Moreover, the prescription rates of antibiotics in the standardized mock patient surveys were higher than those seen in HH2014 and DHS2016. This is likely because children that visit health facilities are more likely to use antibiotics [31], and not all children in the household surveys did. Furthermore, the ones that do seek care in a health facility are often the more severe cases, which might explain why studies analysing patients in health facilities generally find higher prescription rates (over 80%) than this report [30, 31].

The use of antibiotics for children with diarrhoea decreased more in the urban areas (from 36 to 17%) compared to the rural areas (29–20%).

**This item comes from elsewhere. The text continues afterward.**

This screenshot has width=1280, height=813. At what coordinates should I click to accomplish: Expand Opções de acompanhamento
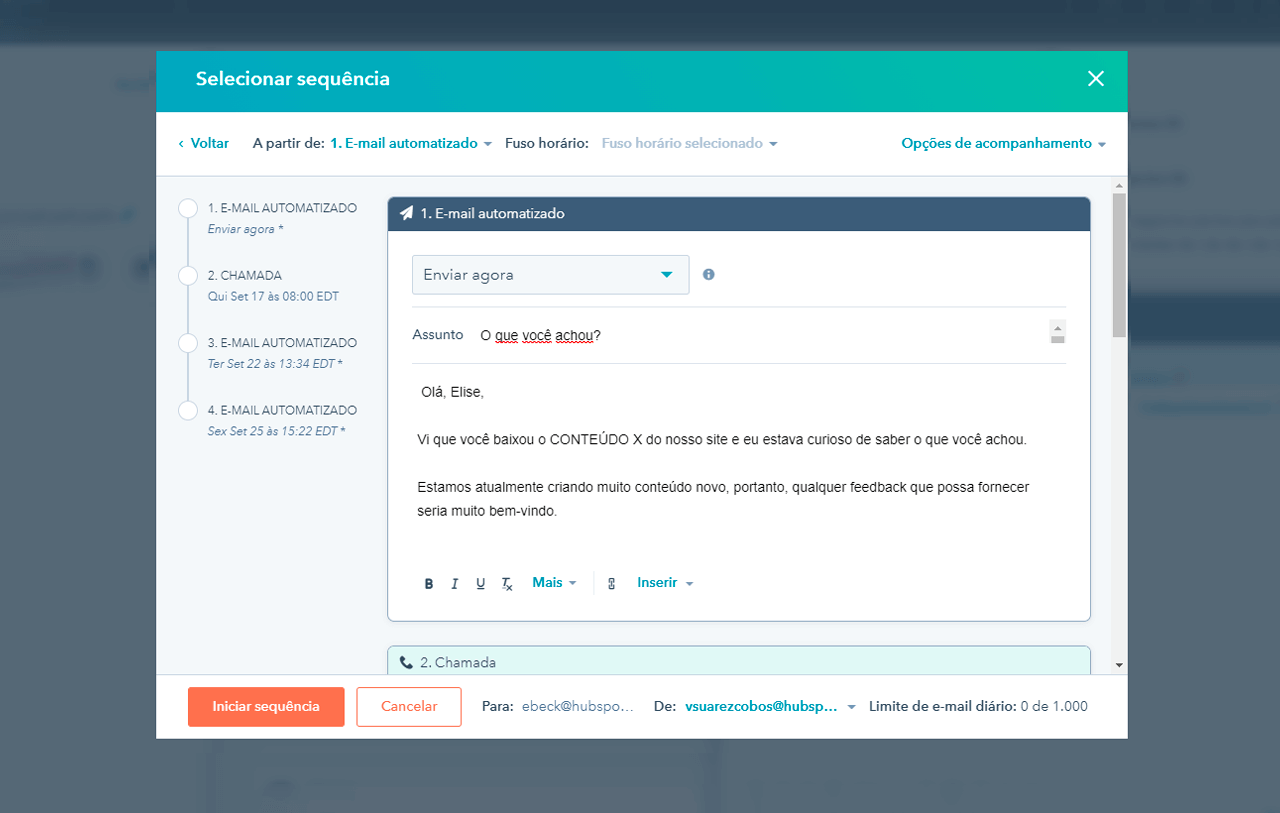pos(1003,143)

This development meant that the rural sector went from having significantly lower use of antibiotics in 2014 to not being significantly different from the urban sector in 2016. These findings are in line with previous studies which have suggested that the use of antibiotics in LMICs is higher in urban areas, although the relative increase in the use of antibiotics has been greater in the rural sector [8, 21]. A possible explanation for the larger decrease in urban areas could be a higher availability of better trained health professionals compared to the rural areas, which could make implementation of guidelines easier.

One limitation of the study is that the two community surveys (HH2014 and DHS2016) were not identical regarding the questionnaires used and how they were executed. Although HH2014 was designed to be similar to DHS2016 this is a source of uncertainty and complicates interpretation. Furthermore, the difference in the prevalence of diarrhoea of the surveys (24.9% in HH2014, 18.8% in DHS2016, p < 0.001) could imply that there are systematic differences between them. This discrepancy could partly be attributed to seasonal differences since the DHS2016 were conducted from June until December, and therefore partly during the dry months in the summer, while HH2014 was conducted in October – December and thereby mainly during the rainy season.

Moreover, interviewing caregivers regarding treatment and disease history of their children introduces recall bias, and both caregivers and interviewers might confuse which drugs are regarded as antibiotics or not. Another limitation is that this study only had two longitudinal data points with cross-sectional data. Adding more years to the study would have increased the reliability of it and would have made our findings on development of antibiotic prescription rates more robust. It should also be noted that we did numerous tests without changing the significance level. The data collection was completed almost eight years ago, and antibiotic use may very well have changed since then. However, our data do indicate that change in antibiotic use could happen fast, and what factors influence use, which is important for the field of antibiotic resistance. We therefore think this paper adds valuable data on the use of antibiotics in Uganda, which, in conjunction with the already existing literature, contributes to a better understanding of the situation.

Conclusions

The prevalence of antibiotic use in children with diarrhoea in Uganda decreased significantly from 2014 to 2016. The decrease was greatest in urban settings and among children taken to public health facilities. However, because of the study design and the difference between the conducted surveys it cannot be determined whether this was because of the ORS-scale up or due to other reasons. Furthermore, multiple associations between socioeconomic characteristics of the caregiver and the use of antibiotics were found but none were consistent in both 2014 and 2016.